(TASK BRIEF)
Would it be possible to write out each entry below exactly, without the pictures?

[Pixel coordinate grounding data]
#####

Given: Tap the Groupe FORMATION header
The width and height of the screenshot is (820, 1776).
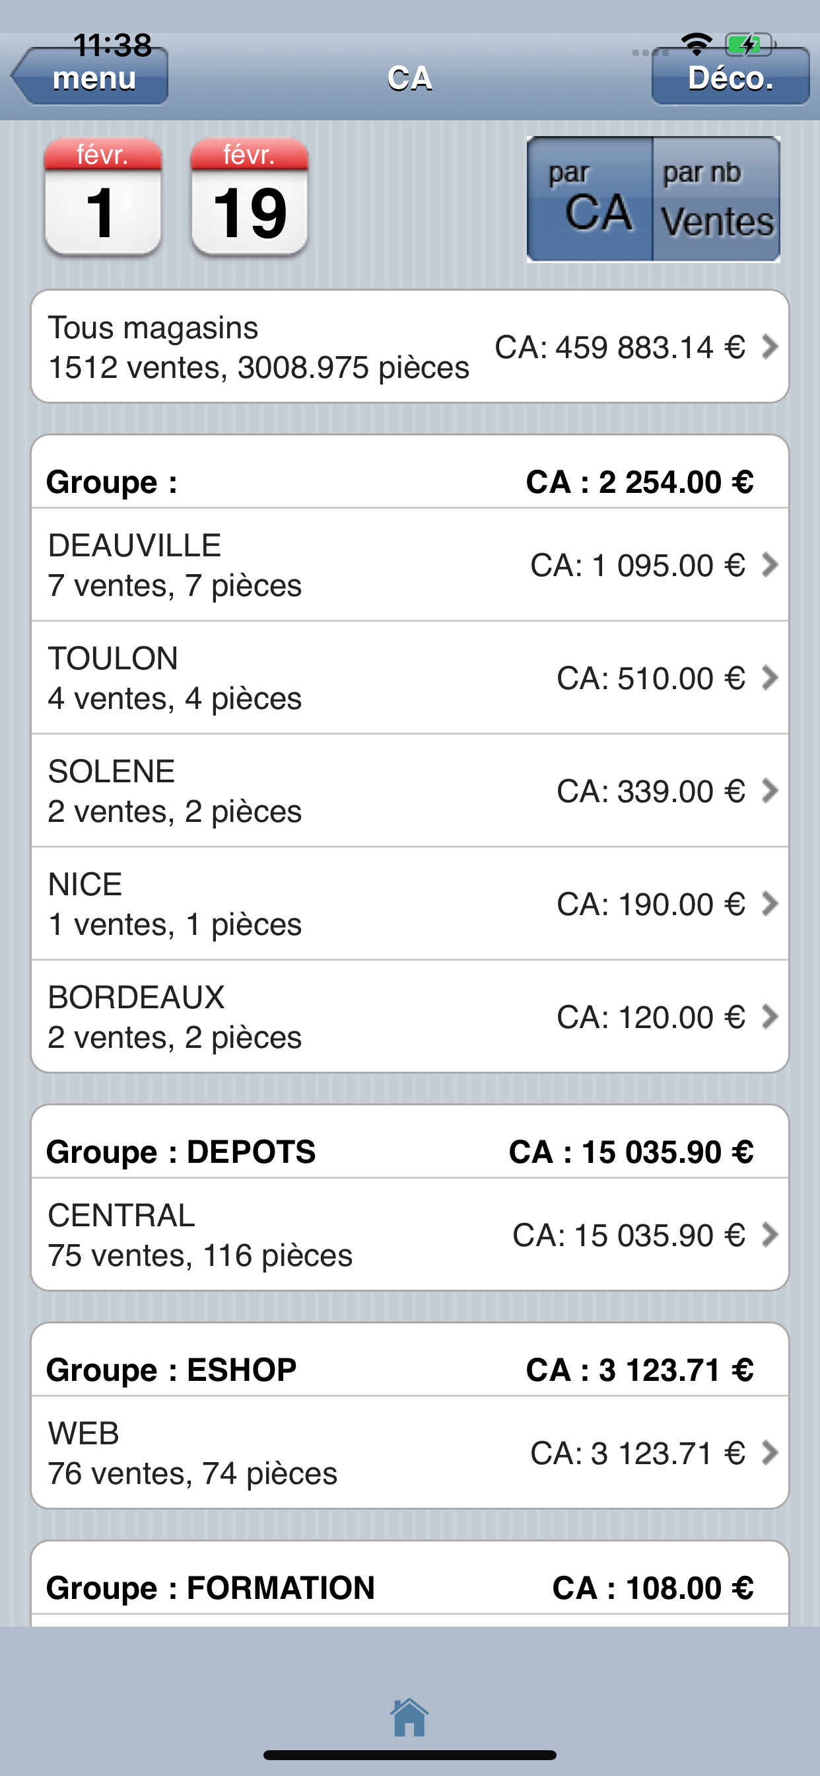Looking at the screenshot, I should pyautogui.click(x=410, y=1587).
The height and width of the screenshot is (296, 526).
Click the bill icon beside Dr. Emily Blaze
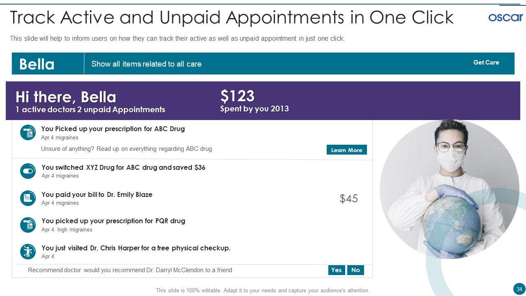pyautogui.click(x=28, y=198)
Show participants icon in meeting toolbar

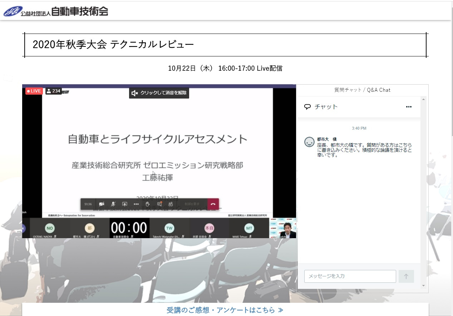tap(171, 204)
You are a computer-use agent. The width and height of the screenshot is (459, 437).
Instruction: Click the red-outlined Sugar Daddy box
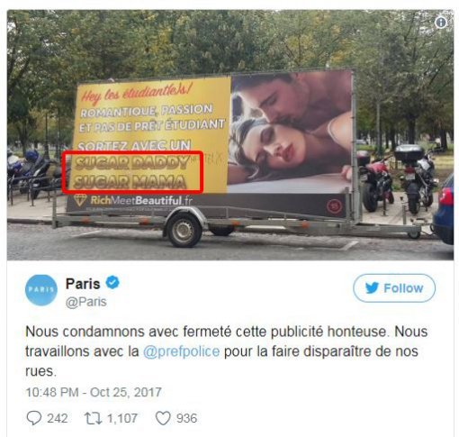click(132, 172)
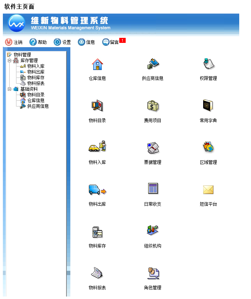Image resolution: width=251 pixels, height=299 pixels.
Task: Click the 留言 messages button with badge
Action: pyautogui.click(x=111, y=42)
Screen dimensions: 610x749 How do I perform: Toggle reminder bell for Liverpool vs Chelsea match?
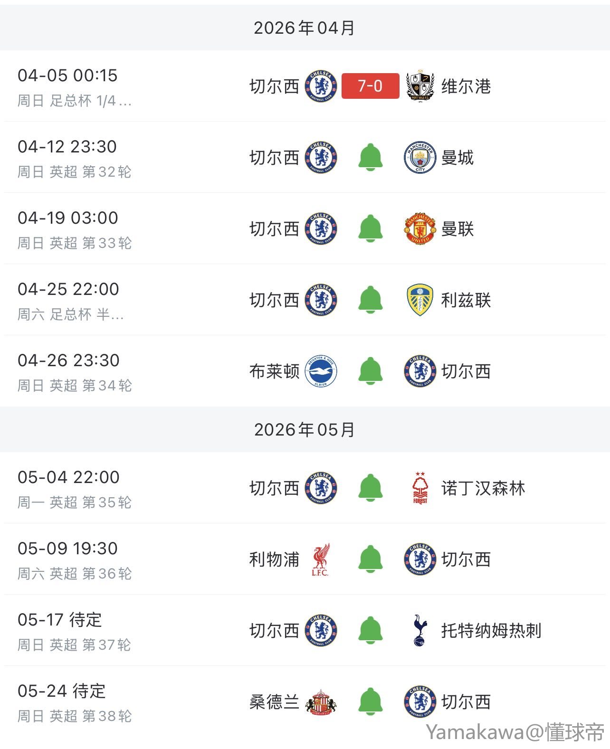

#####

(RESPONSE TO THE TASK)
Given: Tap the Groupe FORMATION header
The width and height of the screenshot is (820, 1776).
Looking at the screenshot, I should pyautogui.click(x=410, y=1587).
The height and width of the screenshot is (296, 526).
Click the bill icon beside Dr. Emily Blaze
pyautogui.click(x=28, y=198)
Show participants icon in meeting toolbar

tap(171, 204)
You are a computer-use agent. The width and height of the screenshot is (459, 437).
Instruction: Click the red-outlined Sugar Daddy box
click(132, 172)
Image resolution: width=251 pixels, height=299 pixels.
Task: Click the 留言 messages button with badge
Action: pyautogui.click(x=111, y=42)
Screen dimensions: 610x749 How do I perform: Toggle reminder bell for Liverpool vs Chelsea match?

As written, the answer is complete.